Ah, I was wondering where the pressure was coming from.
The idea that this 150 year old brewery is closing down a truly cornerstone beer in craft beer history because the label art is expensive - despite weathering untold recessions and tough periods - strains credulity
Ballast Point had a similar trajectory. They got bought for a gigabuck and now are just gone.
Why the hell would you buy a company and then screw it up? In the case of Ballast Point, all Constellation Brands had to do was leave the bought company alone.
And, no, I don't believe that the issue is because you can buy great beers in every market. Hogwash. Maybe I can buy IPA, IPAer, IPAest, and IPAestest in every market--maybe. However, dark, heavy porters like old school Victory at Sea seem to be very thin on the ground nowadays.
(Side question: Why is everything in craft brew now shipping in cans instead of bottles? When did that happen?)
My understanding is also that canning lines can be a lot more compact than bottling lines, so cheaper/easier to install in a smaller brewery. For a while, I know there were a couple local breweries who essentially time-shared a canning line on the back of a truck that would just drive between the breweries and was cheaper than all of them buying it themselves.

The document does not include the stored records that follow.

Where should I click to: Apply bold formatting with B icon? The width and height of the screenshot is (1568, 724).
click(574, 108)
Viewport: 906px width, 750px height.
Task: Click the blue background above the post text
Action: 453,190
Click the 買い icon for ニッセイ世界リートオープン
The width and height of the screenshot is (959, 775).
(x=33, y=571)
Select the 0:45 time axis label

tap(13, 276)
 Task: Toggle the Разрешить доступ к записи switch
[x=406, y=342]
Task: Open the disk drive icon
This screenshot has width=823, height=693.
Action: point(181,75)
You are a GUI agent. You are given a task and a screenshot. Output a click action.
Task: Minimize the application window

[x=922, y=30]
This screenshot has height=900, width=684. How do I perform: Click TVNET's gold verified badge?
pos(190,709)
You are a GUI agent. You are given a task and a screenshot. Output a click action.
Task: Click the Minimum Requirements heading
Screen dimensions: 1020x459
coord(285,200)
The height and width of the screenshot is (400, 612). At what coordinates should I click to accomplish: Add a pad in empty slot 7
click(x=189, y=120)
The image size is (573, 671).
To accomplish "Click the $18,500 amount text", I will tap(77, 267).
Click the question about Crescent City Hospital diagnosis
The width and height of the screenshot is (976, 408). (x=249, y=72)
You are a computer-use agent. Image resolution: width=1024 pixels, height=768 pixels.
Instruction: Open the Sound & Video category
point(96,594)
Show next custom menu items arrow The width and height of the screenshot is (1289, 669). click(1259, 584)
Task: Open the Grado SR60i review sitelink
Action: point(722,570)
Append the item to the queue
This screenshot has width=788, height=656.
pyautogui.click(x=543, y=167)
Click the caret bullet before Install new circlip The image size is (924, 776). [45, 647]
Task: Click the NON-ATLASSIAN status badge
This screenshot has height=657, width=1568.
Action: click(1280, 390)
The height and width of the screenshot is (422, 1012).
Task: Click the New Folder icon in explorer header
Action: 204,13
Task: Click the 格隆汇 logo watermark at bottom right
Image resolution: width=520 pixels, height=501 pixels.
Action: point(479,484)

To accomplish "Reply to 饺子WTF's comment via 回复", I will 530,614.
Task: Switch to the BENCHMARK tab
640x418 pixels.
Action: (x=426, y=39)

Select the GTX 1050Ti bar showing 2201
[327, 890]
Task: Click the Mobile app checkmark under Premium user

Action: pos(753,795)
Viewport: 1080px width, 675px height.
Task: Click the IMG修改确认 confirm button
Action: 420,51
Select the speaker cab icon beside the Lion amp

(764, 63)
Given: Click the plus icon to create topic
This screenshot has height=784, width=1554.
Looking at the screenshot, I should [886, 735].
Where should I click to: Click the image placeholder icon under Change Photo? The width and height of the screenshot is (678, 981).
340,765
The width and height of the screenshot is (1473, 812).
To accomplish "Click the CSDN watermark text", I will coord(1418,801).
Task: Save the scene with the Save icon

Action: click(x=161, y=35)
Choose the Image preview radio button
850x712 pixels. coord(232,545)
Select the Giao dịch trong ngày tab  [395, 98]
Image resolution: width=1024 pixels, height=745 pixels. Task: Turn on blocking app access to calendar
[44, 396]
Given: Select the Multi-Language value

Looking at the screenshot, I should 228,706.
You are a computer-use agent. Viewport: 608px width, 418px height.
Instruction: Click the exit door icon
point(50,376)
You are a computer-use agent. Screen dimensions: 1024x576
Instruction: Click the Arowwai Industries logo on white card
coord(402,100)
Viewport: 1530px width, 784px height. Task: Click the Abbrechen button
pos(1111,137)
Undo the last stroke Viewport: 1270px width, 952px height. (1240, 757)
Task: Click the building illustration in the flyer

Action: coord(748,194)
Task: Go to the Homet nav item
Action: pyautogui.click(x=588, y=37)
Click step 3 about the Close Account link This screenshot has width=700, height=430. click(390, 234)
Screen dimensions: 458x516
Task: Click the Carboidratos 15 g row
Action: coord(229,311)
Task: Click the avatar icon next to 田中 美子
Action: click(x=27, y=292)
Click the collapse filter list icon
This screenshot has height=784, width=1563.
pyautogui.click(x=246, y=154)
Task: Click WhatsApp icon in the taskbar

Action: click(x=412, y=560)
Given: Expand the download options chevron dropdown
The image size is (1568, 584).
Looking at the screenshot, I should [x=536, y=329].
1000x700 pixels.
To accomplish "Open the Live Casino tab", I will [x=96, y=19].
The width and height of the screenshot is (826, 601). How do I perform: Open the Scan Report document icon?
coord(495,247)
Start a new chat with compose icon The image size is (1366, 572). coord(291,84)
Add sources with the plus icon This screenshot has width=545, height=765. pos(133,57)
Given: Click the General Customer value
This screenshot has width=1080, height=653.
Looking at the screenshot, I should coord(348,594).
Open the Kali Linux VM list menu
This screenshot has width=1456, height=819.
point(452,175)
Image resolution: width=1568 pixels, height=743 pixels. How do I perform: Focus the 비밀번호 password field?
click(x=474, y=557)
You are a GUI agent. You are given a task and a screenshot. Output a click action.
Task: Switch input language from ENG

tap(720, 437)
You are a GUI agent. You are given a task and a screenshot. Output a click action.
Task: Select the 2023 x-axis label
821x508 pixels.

>- They weigh less and are more compact than bottles
This is the real key one. My intel from a brewery that was sadly bought by Coke was that the savings in transit & shipping is staggering. More beverages in the same amount of space, which also means less costs for refrigeration.
> I can buy IPA, IPAer, IPAest, and IPAestest in every market--maybe. However, dark, heavy porters
I'm totally with you, though my personal love is sour beers. IPA rules the market, to the point where I have trouble distinguishing between whichever super-hoppy IPA is currently the best. But good sour beers are not nearly so common. If someone ever buys Cascade Brewing and kills it, I will be wildly irritated.
I do see that I can buy their good stuff in cans now. I actually think that's alright. They still sell it in bottles, too, but the upside of the can is that it's 250ml, versus the 750ml bottle. One bottle will take care of my entire evening and then some, so the option to just open a can at a time is appealing.
There's a bunch of Minnesota breweries doing some amazing sours, and many of them are only around for a season or two before they switch up the fruits. I'm so happy about it because I was totally burnt out on IPAs.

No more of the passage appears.